What triggered the smackdown between Heston and Vidal was the release of the 1995 documentary film "The Celluloid Closet," which outed the coded gay subtexts -- and closeted gay performers -- in a number of Hollywood films. Directed and written by Rob Epstein and Jeffrey Friedman, the documentary's most talked-about sequence was an interview with Vidal in which the writer described how he'd convinced Boyd and director William Wyler that there had to be a deeper motive to explain Messala's lethal hatred of his old friend Ben-Hur -- namely, that the two men once had a homosexual relationship that Messala wanted to resume but Ben-Hur did not.

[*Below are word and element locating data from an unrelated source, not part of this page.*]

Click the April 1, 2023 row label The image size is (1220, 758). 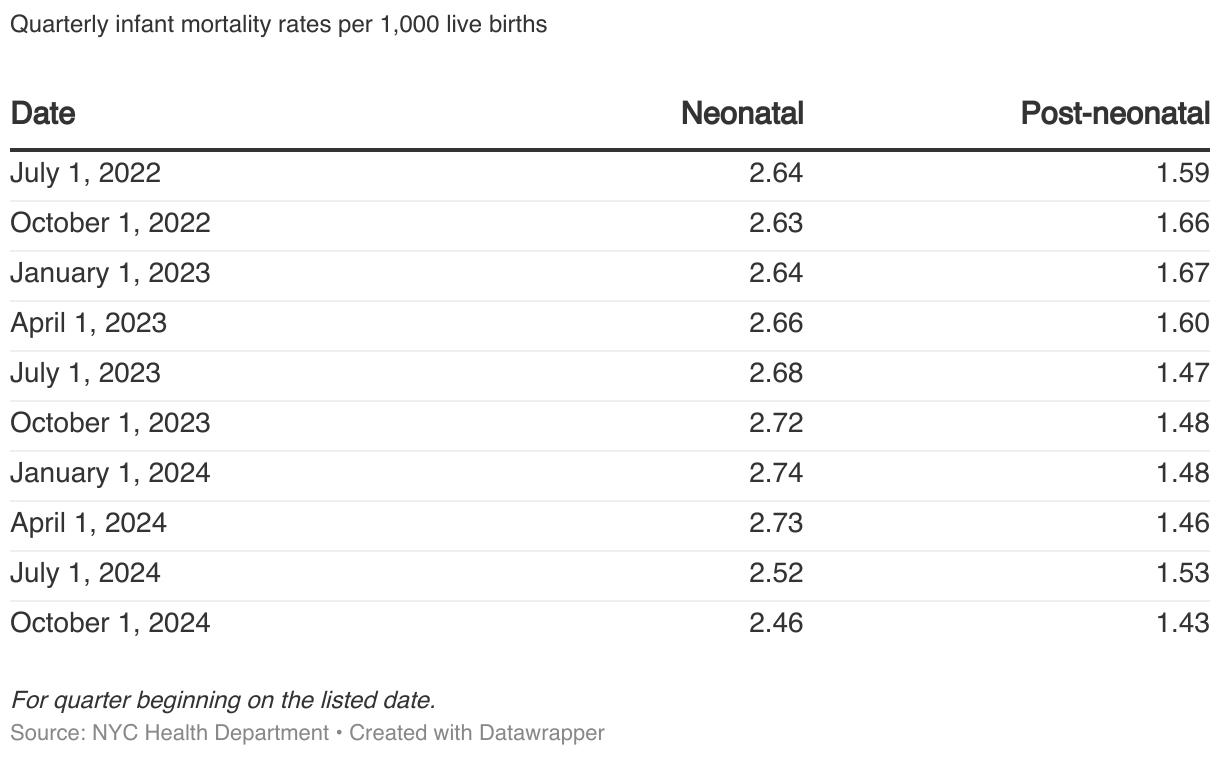[x=88, y=323]
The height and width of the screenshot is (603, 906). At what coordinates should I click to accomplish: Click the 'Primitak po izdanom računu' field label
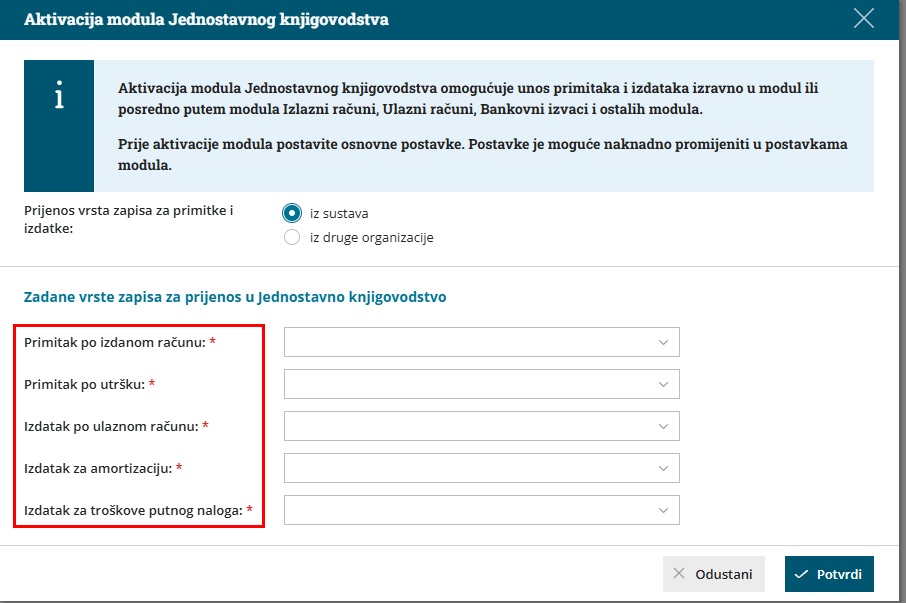pos(114,343)
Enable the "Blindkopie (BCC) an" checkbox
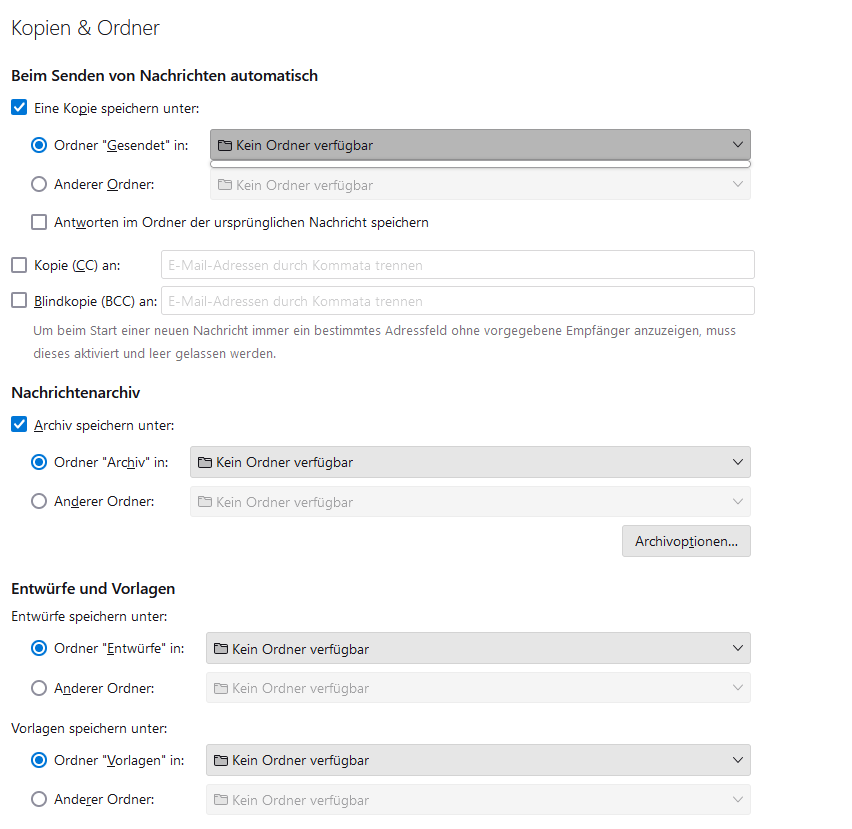852x829 pixels. (19, 301)
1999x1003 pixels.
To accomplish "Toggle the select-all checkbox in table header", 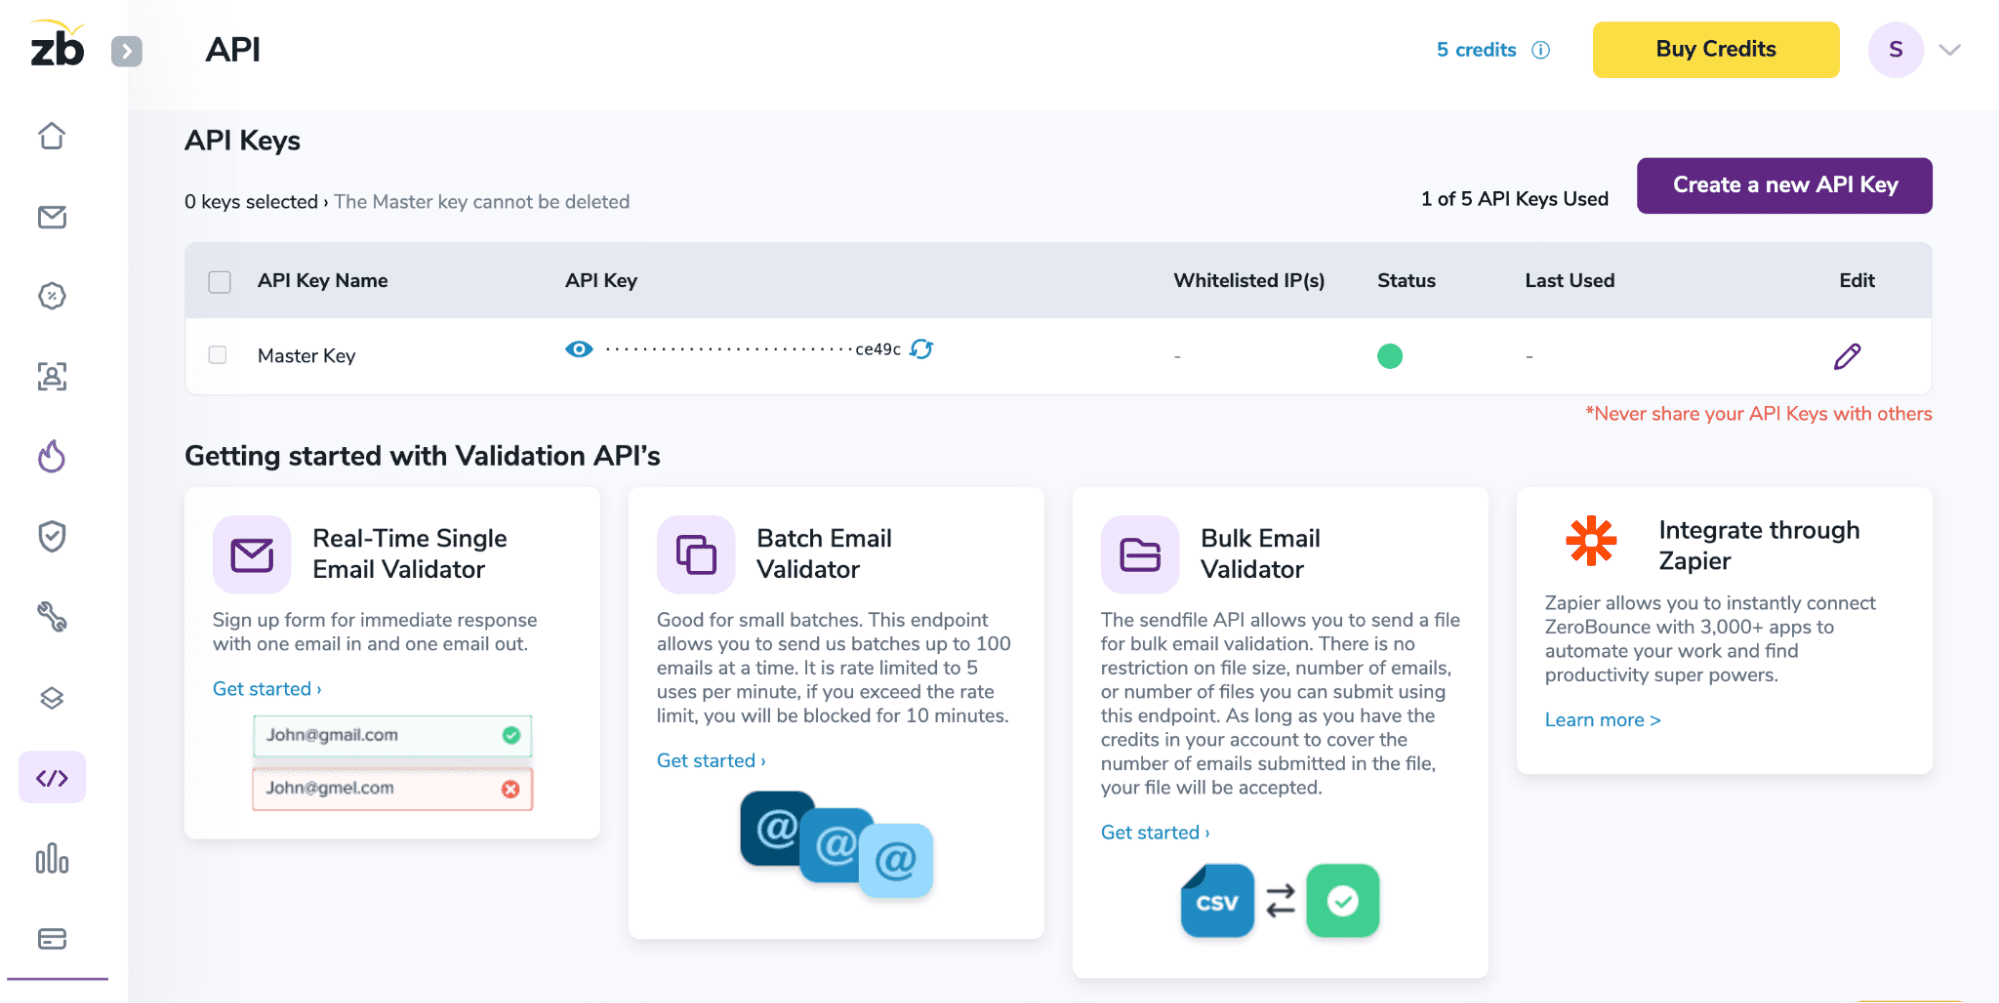I will (x=220, y=282).
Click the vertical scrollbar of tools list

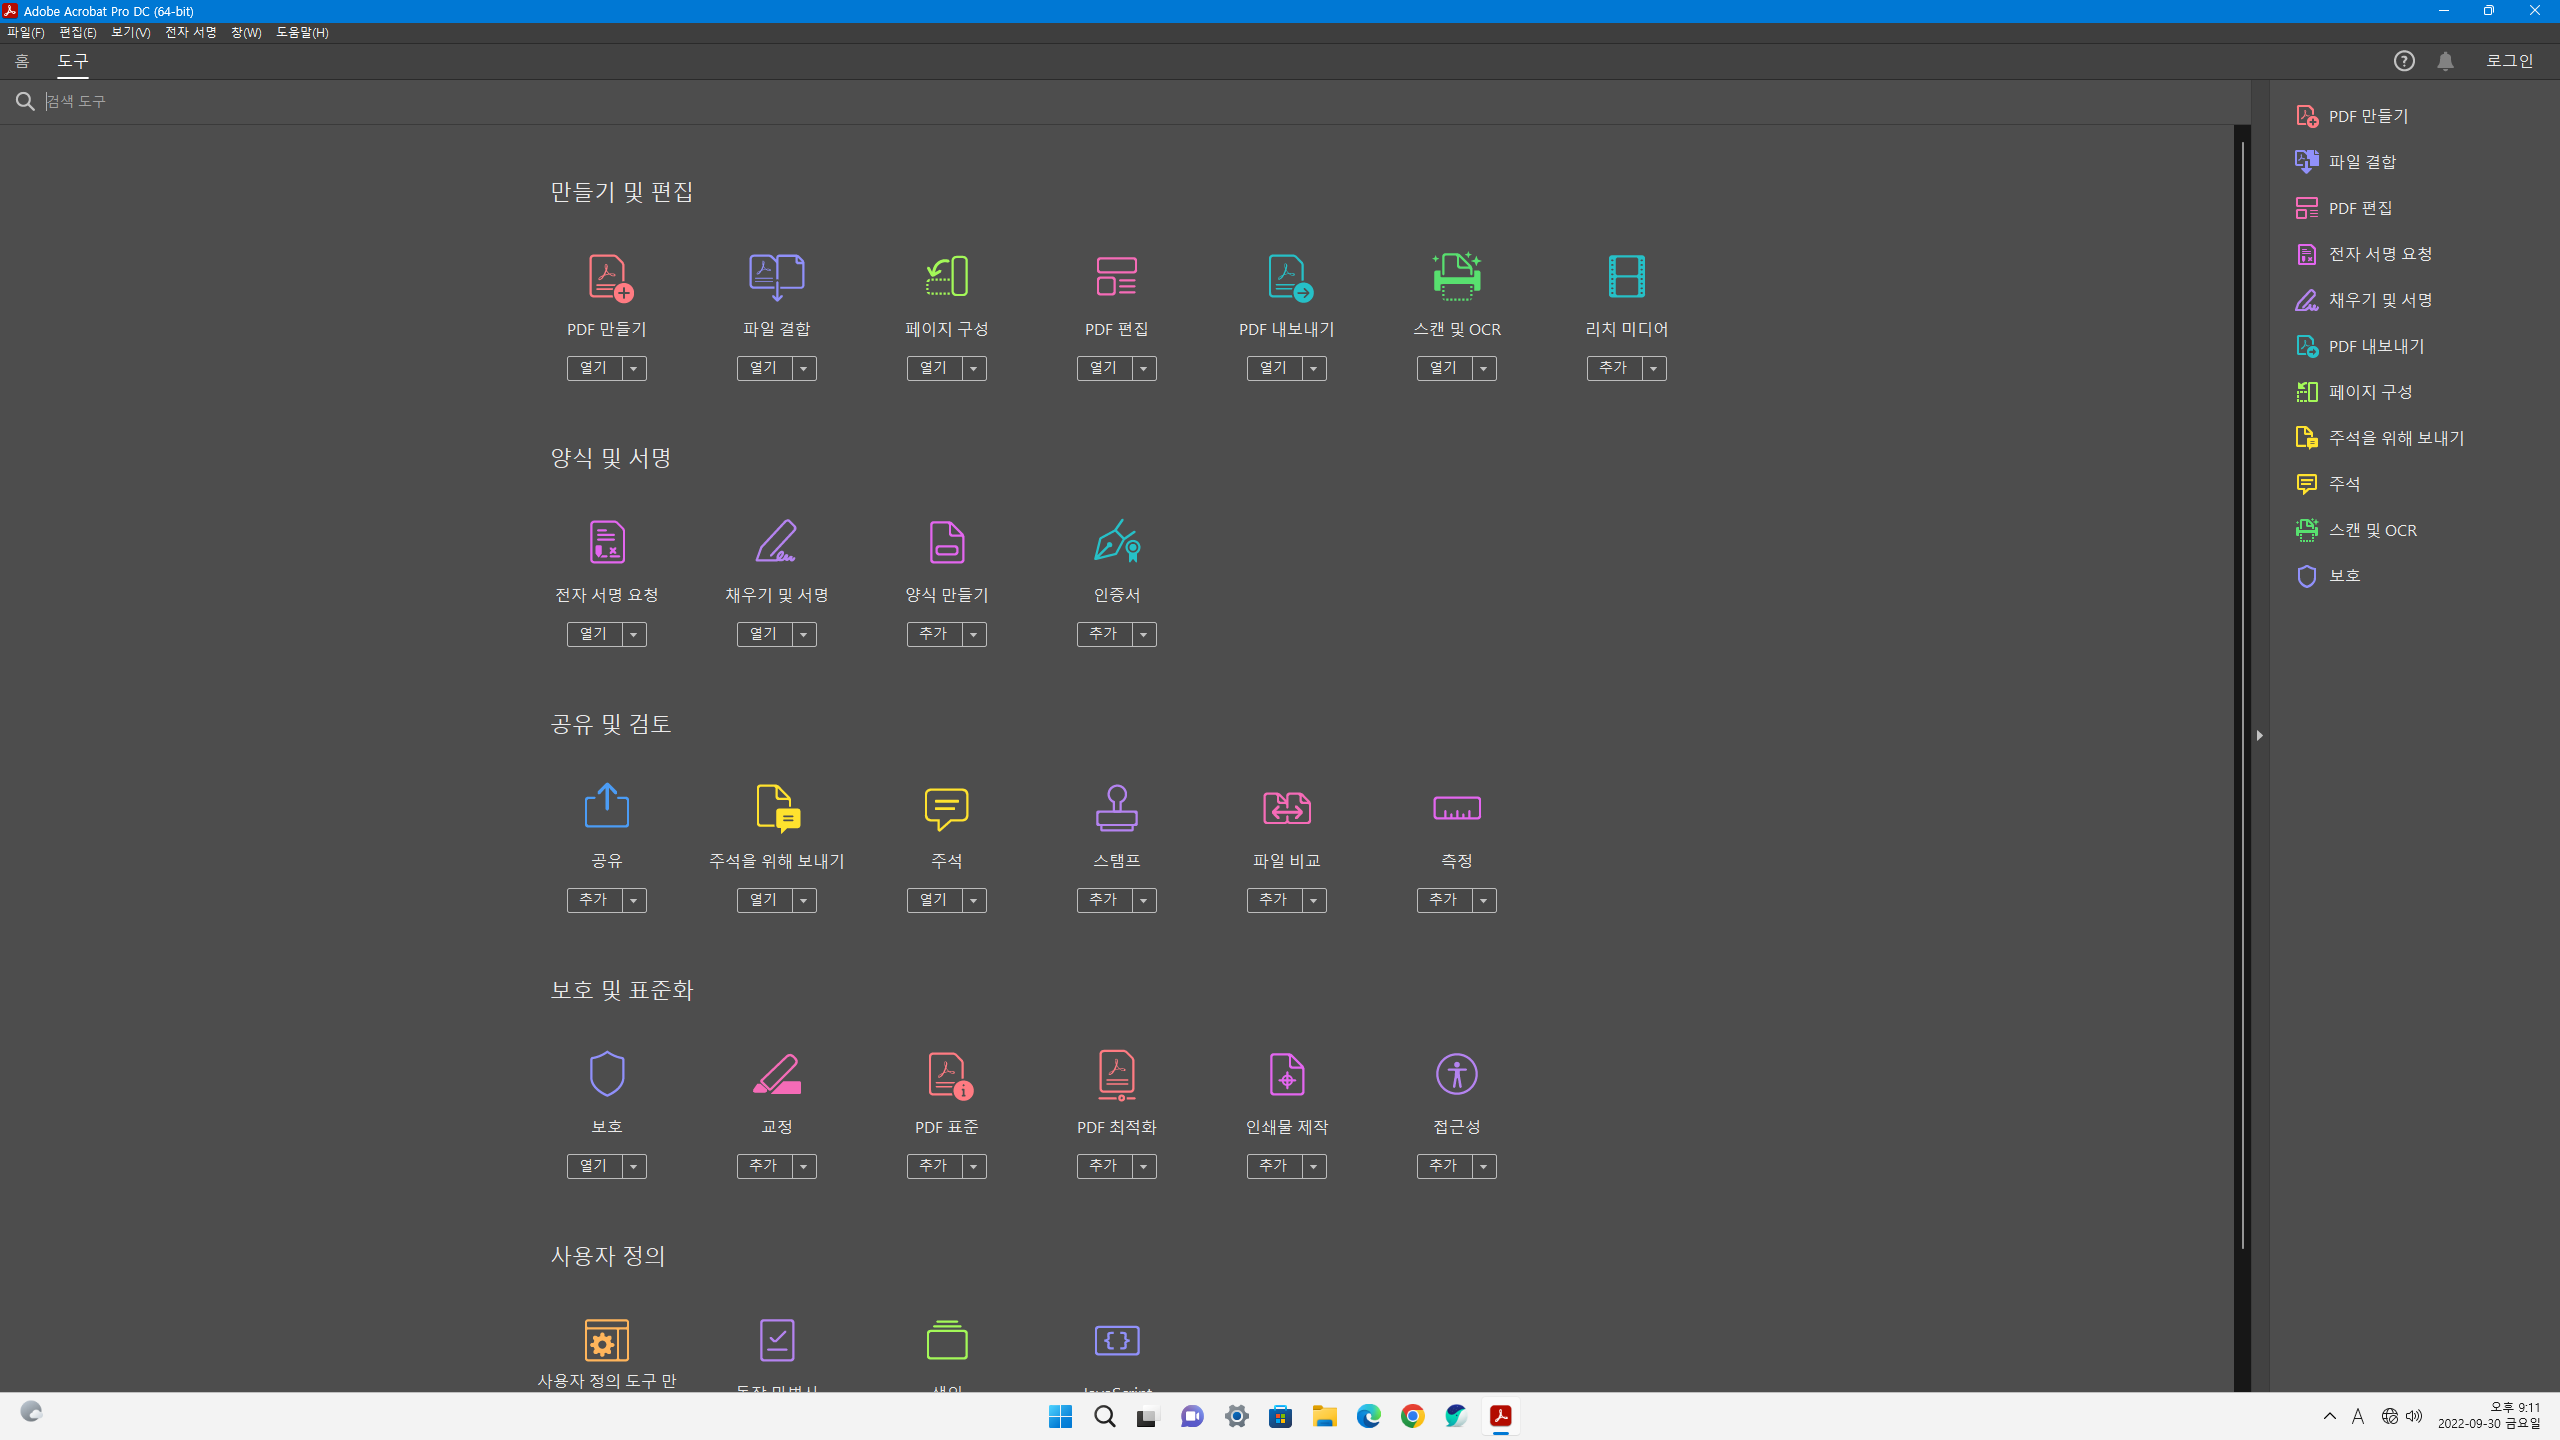pyautogui.click(x=2242, y=700)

According to Vidal, Heston was never let in on that twist, and the actor was not amused by Vidal's account in the film. In a March 17, 1996, letter to The L.A. Times, Heston asserted that Vidal had a minimal role in writing "Ben-Hur": Heston wrote that Vidal "produced a scene of several pages which Wyler rejected after a read-through."
"Vidal's claim that he slipped in a scene implying a homosexual relationship between the two men insults Willy Wyler and, I have to say, irritates the hell out of me," Heston concluded.
Vidal, never one to back down from a verbal brawl, responded to Heston's terse letter with a much longer elaboration of his role in "Ben-Hur," and taunting Heston as "the spokesperson for the National Rifle Assn."
As usual, Vidal had the last word.
"As for you, Chuck," he summed up, "just remember that wise saying, Oh what a tangled web we weave when first we practice to deceive."